Source material:

################

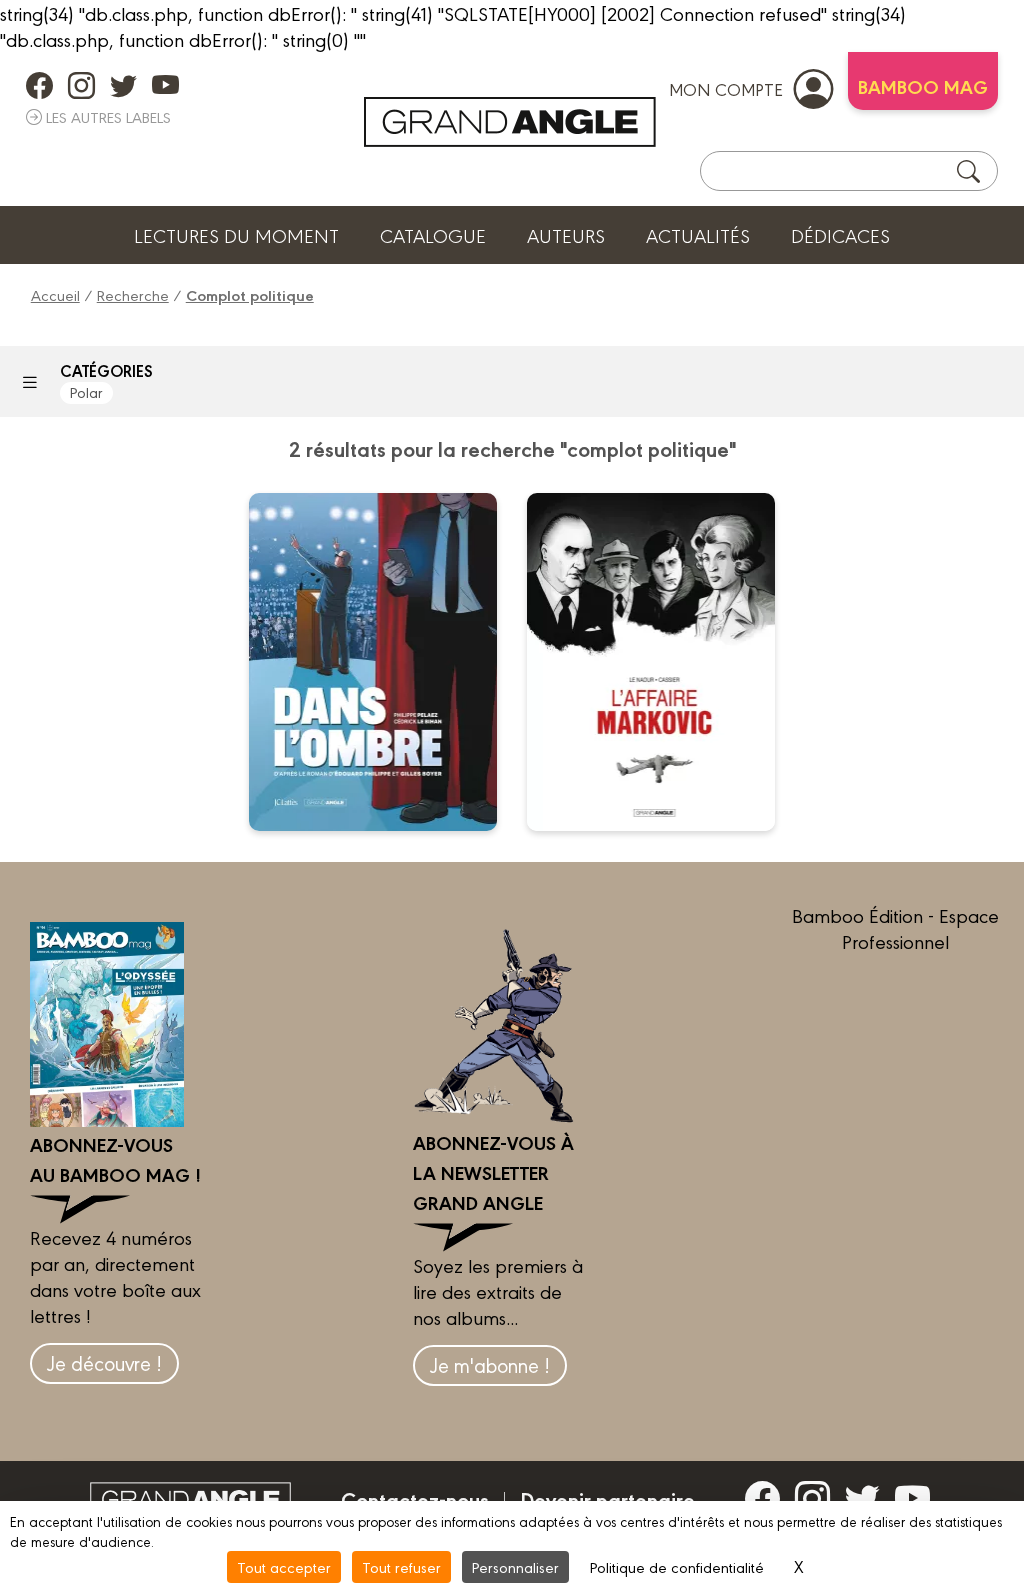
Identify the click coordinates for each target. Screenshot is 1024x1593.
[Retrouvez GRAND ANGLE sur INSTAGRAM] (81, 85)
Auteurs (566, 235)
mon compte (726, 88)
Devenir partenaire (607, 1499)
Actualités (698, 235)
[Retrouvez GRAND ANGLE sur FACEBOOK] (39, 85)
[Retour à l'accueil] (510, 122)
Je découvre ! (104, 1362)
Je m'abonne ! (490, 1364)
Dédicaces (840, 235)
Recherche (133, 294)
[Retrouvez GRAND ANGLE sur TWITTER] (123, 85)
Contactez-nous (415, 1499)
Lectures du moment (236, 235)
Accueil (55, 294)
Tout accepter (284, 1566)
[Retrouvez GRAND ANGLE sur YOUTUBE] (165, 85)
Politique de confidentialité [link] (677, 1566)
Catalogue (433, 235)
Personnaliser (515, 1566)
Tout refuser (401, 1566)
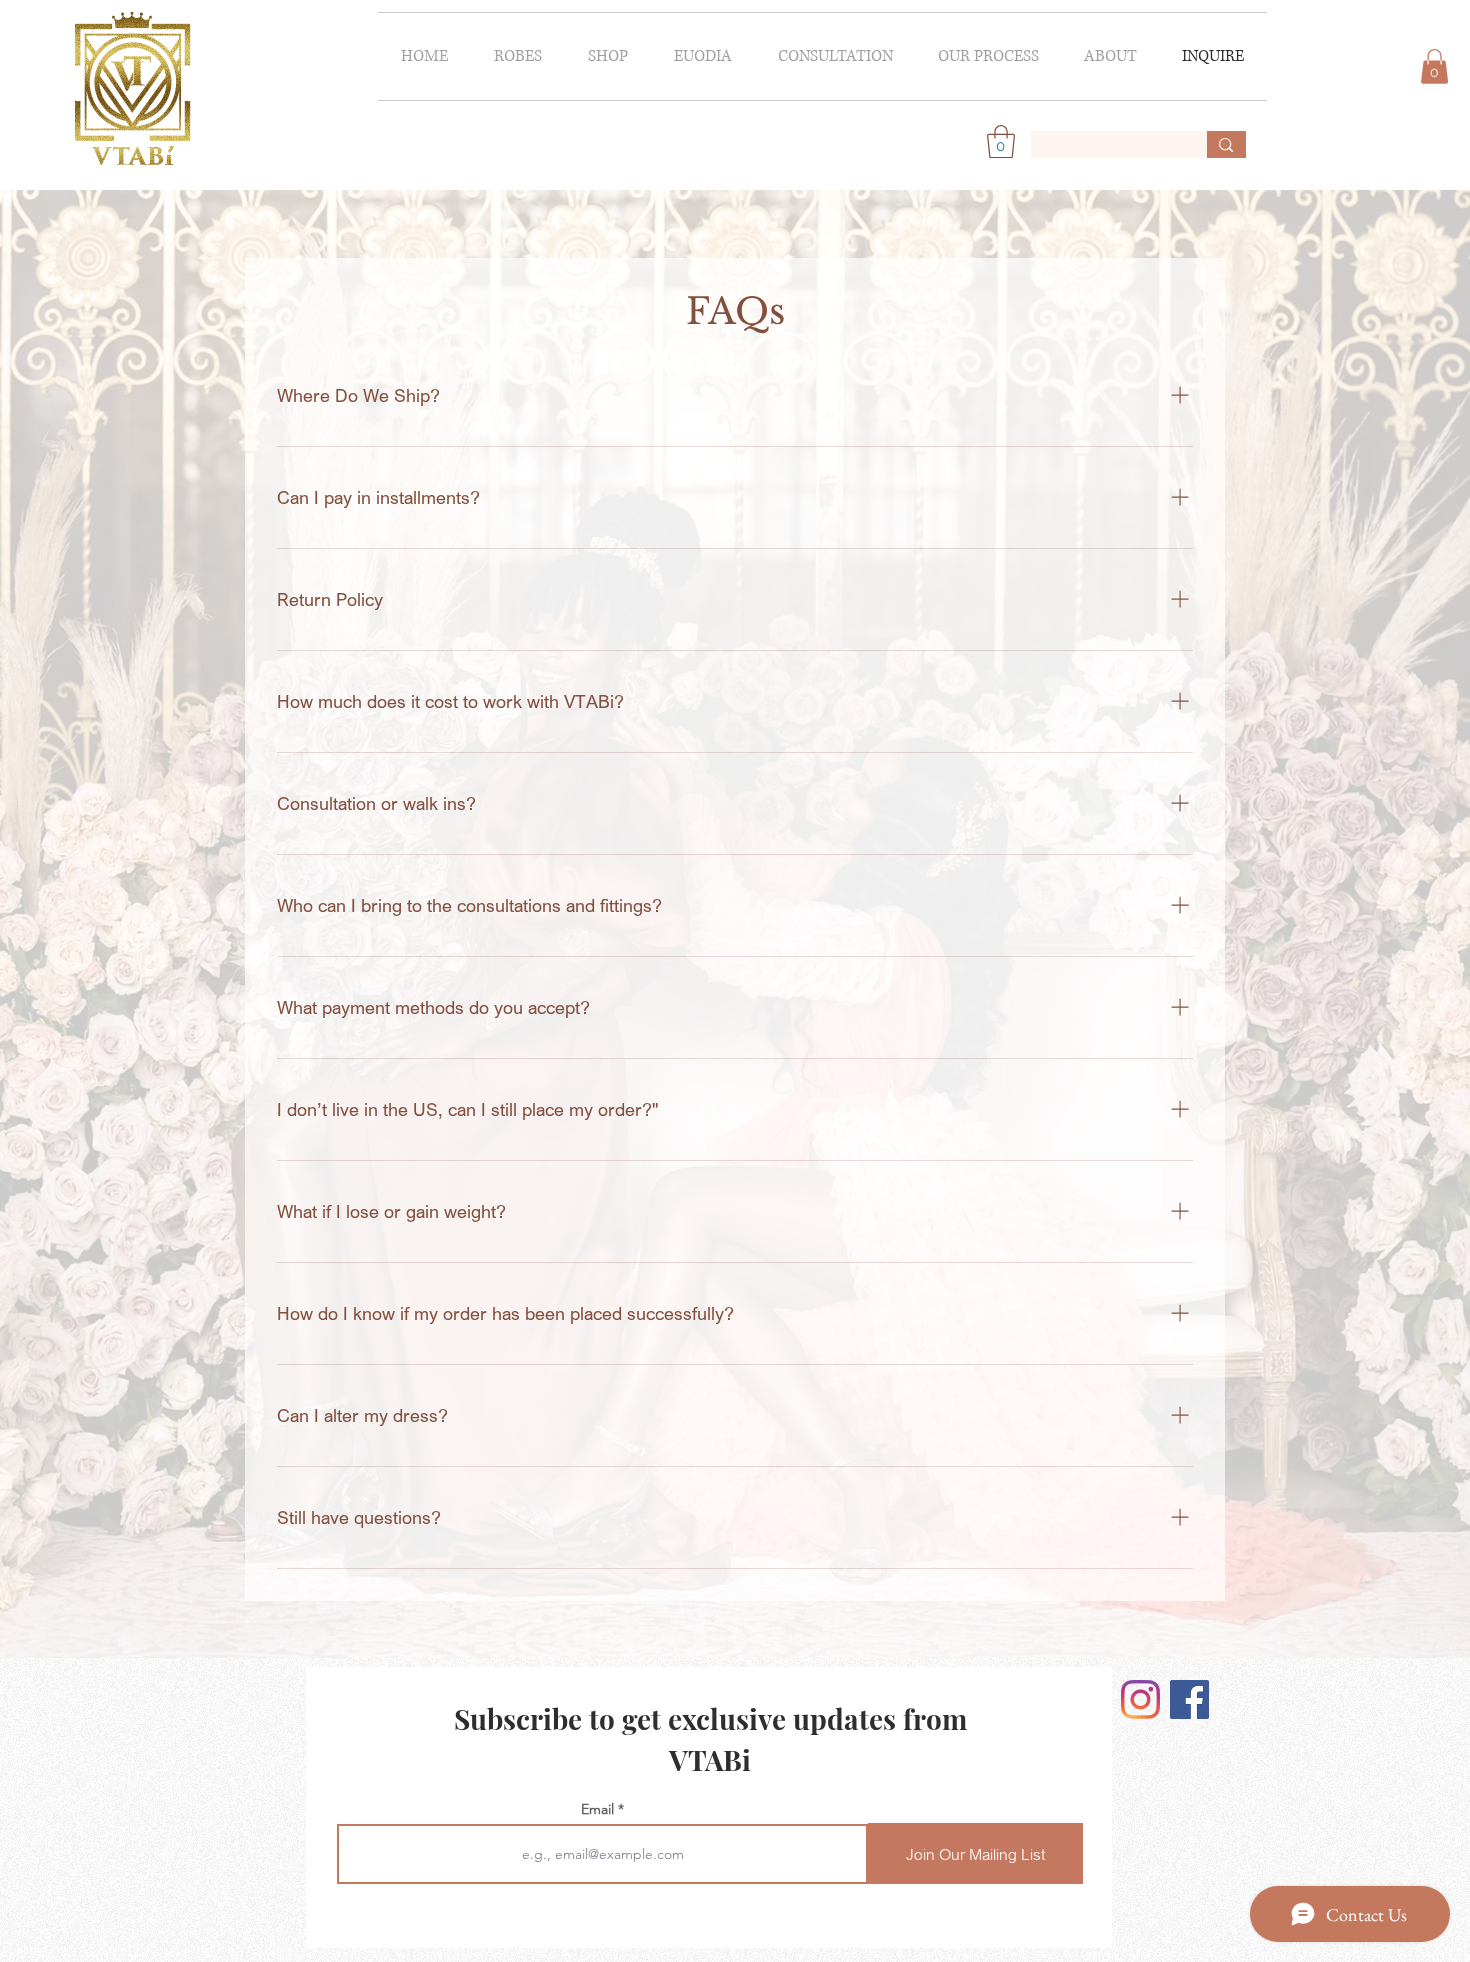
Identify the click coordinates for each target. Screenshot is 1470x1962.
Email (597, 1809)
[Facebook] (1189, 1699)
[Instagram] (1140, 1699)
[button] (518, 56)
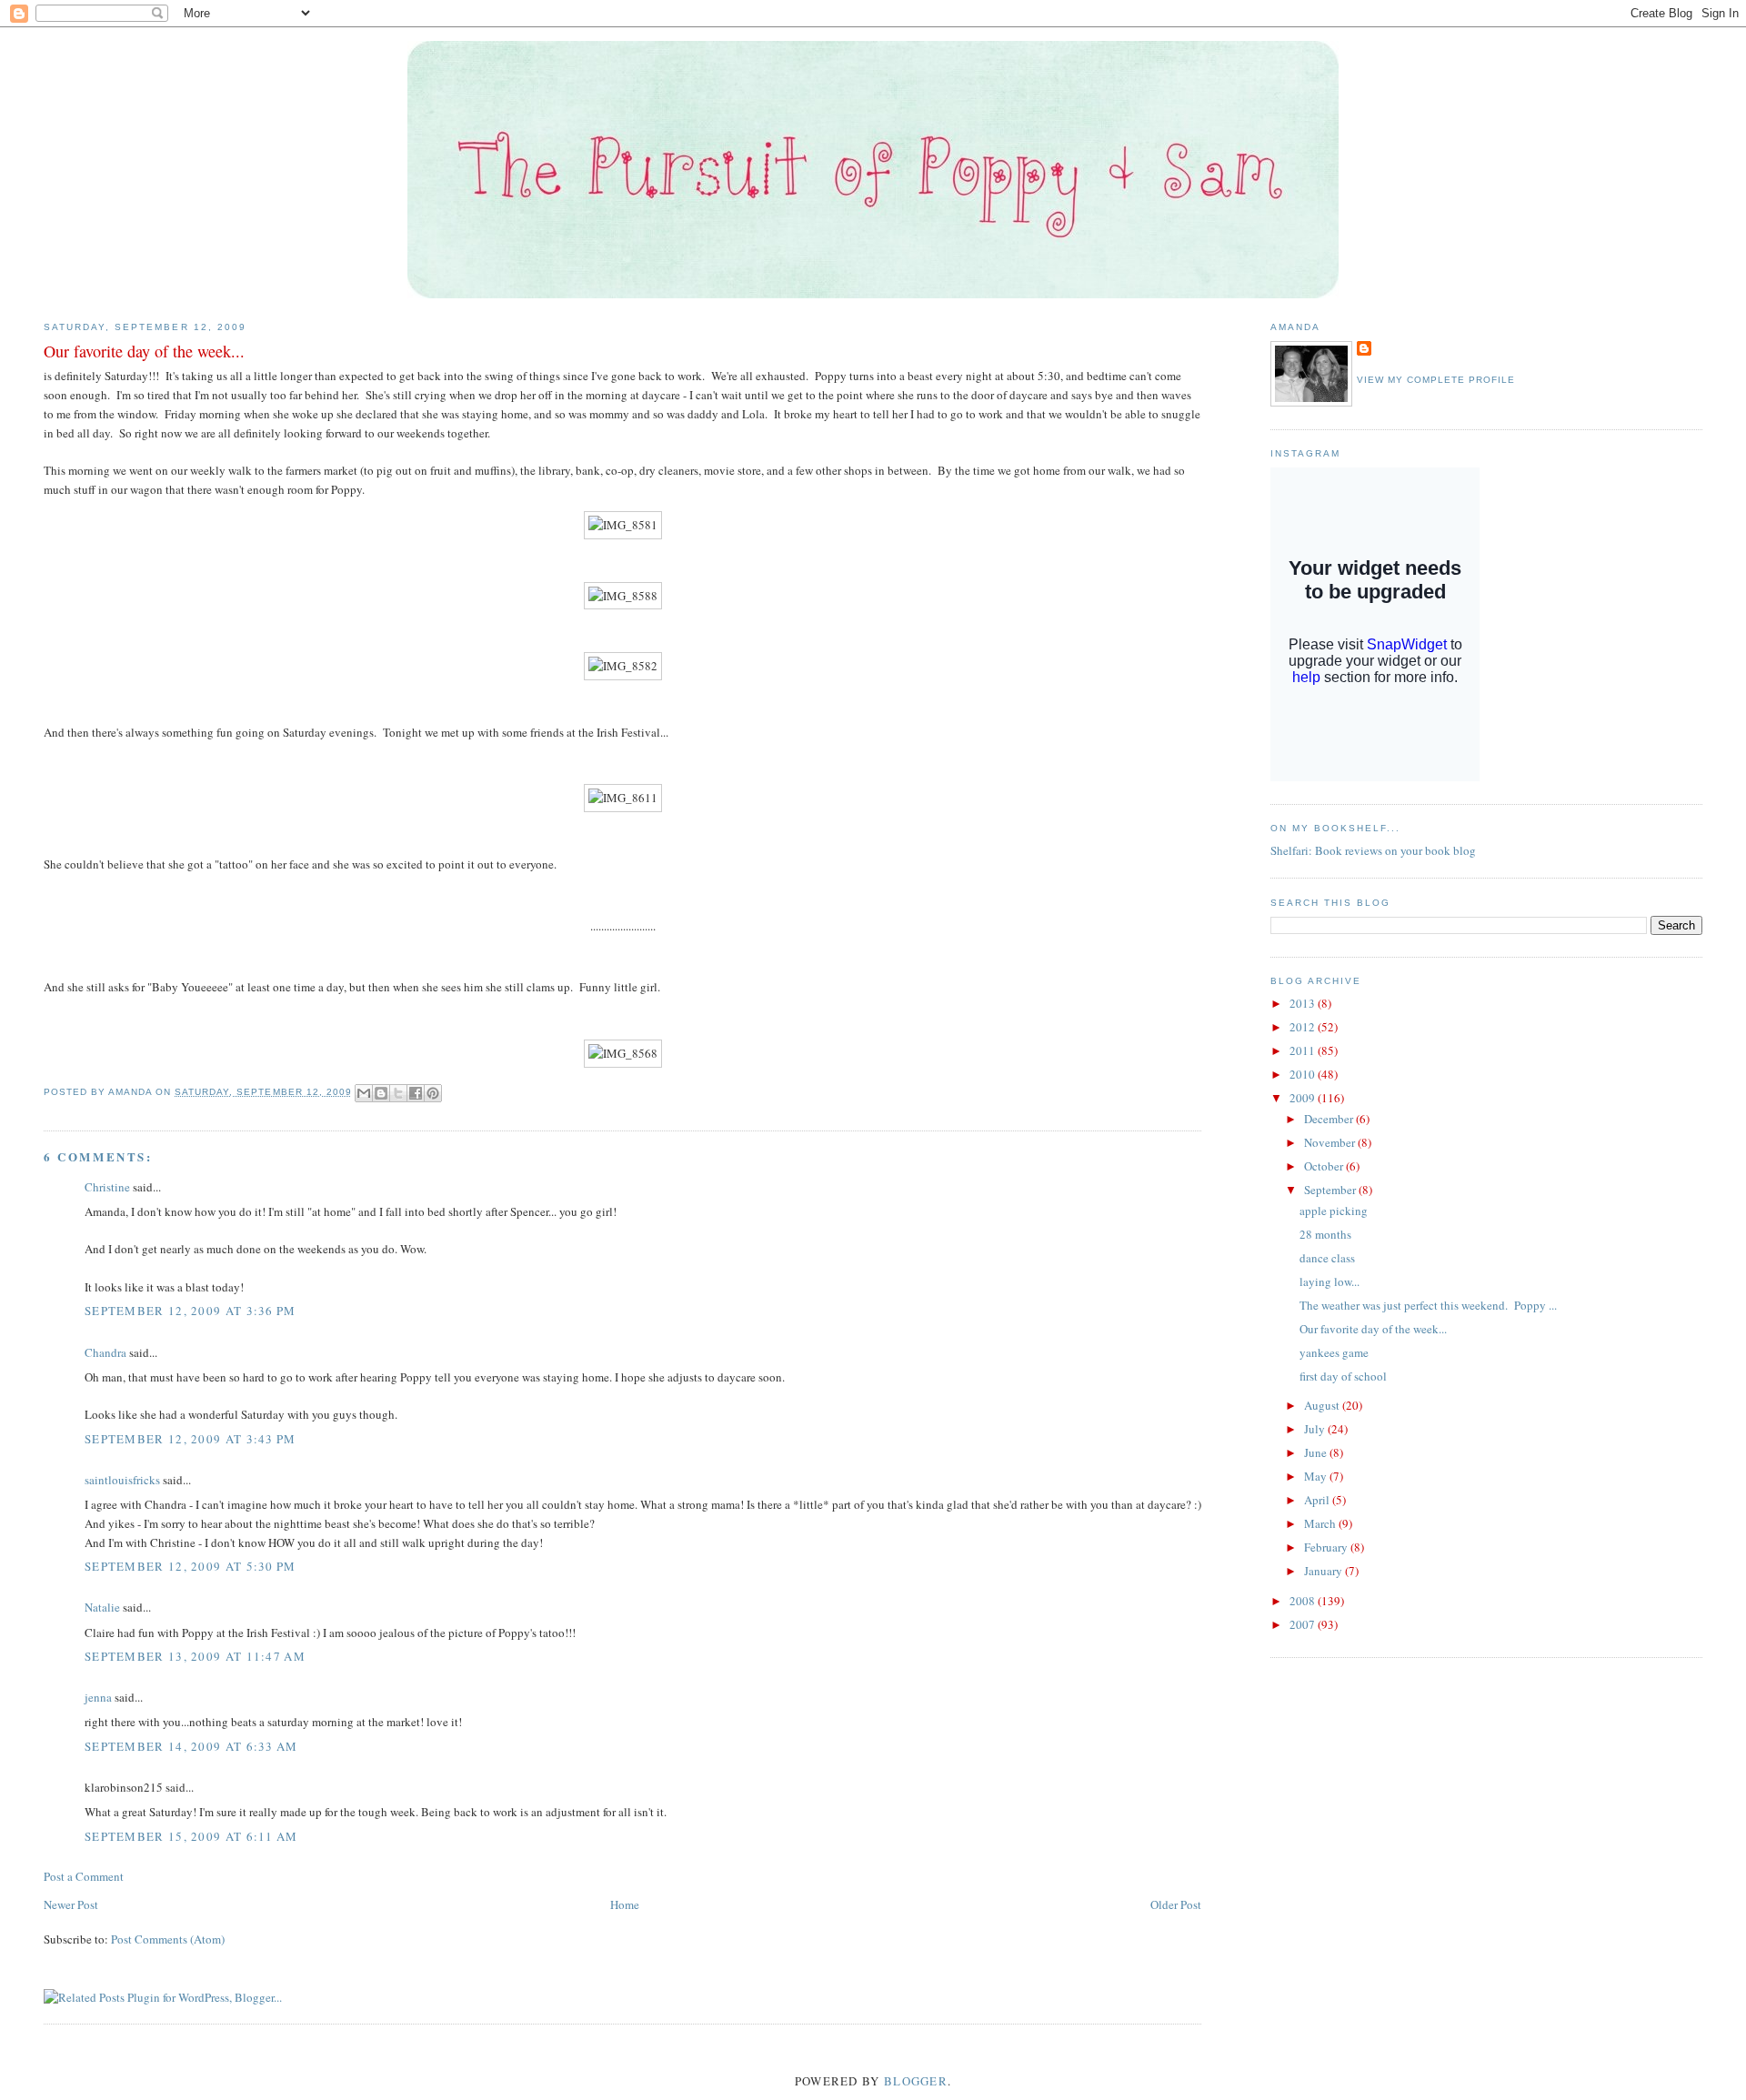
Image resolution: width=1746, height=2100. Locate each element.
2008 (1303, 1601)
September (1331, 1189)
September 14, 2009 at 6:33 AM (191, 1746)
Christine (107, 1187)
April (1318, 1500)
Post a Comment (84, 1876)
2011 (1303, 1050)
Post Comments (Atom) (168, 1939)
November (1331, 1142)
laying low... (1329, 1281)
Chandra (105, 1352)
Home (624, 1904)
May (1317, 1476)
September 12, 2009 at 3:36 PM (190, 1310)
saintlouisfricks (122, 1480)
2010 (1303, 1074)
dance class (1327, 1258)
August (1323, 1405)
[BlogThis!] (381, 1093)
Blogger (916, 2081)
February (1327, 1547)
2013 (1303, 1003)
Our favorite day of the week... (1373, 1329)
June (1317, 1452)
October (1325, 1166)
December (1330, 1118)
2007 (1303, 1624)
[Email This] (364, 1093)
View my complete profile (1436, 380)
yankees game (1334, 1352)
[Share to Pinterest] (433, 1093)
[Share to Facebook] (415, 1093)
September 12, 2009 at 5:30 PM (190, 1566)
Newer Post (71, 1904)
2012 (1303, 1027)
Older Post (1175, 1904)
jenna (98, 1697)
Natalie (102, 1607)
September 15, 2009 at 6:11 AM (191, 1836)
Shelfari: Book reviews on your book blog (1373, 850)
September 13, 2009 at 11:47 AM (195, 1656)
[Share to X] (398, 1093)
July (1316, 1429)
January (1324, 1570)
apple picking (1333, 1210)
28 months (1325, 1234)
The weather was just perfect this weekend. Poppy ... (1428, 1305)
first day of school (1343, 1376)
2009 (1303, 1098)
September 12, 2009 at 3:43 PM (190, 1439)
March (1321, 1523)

################

Activity: All that is wanted is the stretch of lines above from the one containing "[Retrouvez GRAND ANGLE sur INSTAGRAM]" through the one containing "[Retrouvez GRAND ANGLE sur YOUTUBE] (165, 85)", duplicated exactly.

Task output:
[Retrouvez GRAND ANGLE sur INSTAGRAM] (81, 85)
Auteurs (566, 235)
mon compte (726, 88)
Devenir partenaire (607, 1499)
Actualités (698, 235)
[Retrouvez GRAND ANGLE sur FACEBOOK] (39, 85)
[Retour à l'accueil] (510, 122)
Je découvre ! (104, 1362)
Je m'abonne ! (490, 1364)
Dédicaces (840, 235)
Recherche (133, 294)
[Retrouvez GRAND ANGLE sur TWITTER] (123, 85)
Contactez-nous (415, 1499)
Lectures du moment (236, 235)
Accueil (55, 294)
Tout accepter (284, 1566)
[Retrouvez GRAND ANGLE sur YOUTUBE] (165, 85)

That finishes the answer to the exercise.